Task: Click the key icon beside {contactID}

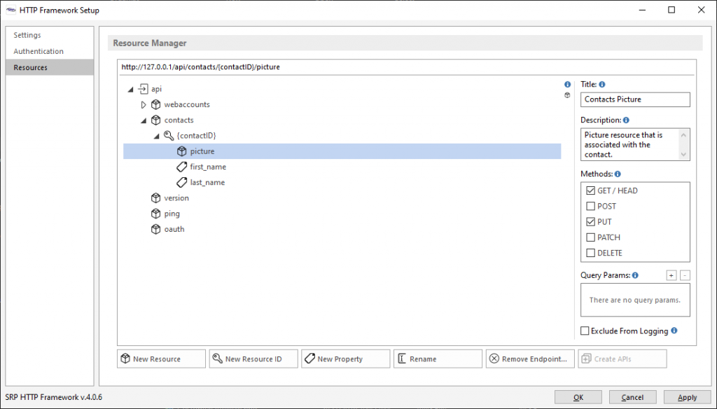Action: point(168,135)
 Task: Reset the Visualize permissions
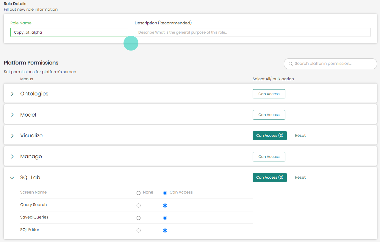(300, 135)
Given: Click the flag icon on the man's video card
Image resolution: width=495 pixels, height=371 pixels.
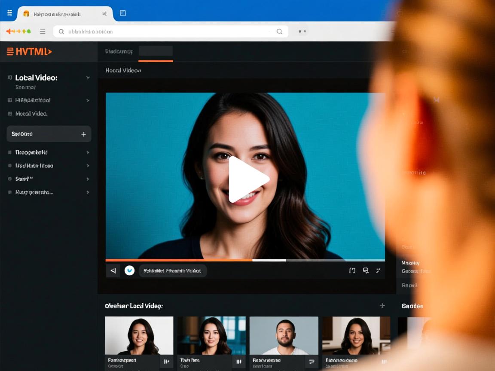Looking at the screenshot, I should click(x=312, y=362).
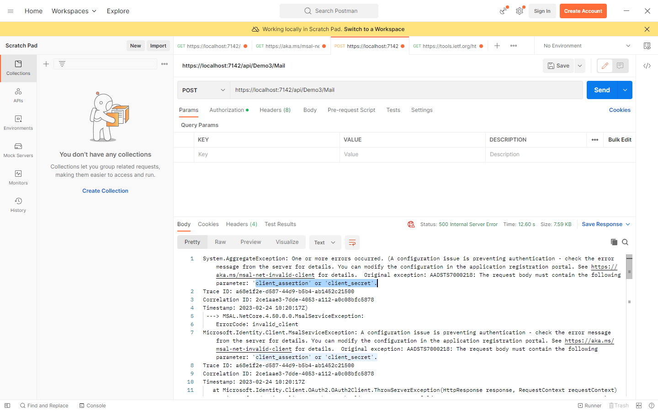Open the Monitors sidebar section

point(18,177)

============================================================

### Task details
Leave out the pictures and copy the rest of the material above exactly.

### Result for this exercise
Task: Click the key icon beside {contactID}

Action: point(168,135)
 Task: Reset the Visualize permissions
(300, 135)
Given: Click the flag icon on the man's video card
Image resolution: width=495 pixels, height=371 pixels.
Looking at the screenshot, I should click(x=312, y=362).
Open the Monitors sidebar section

point(18,177)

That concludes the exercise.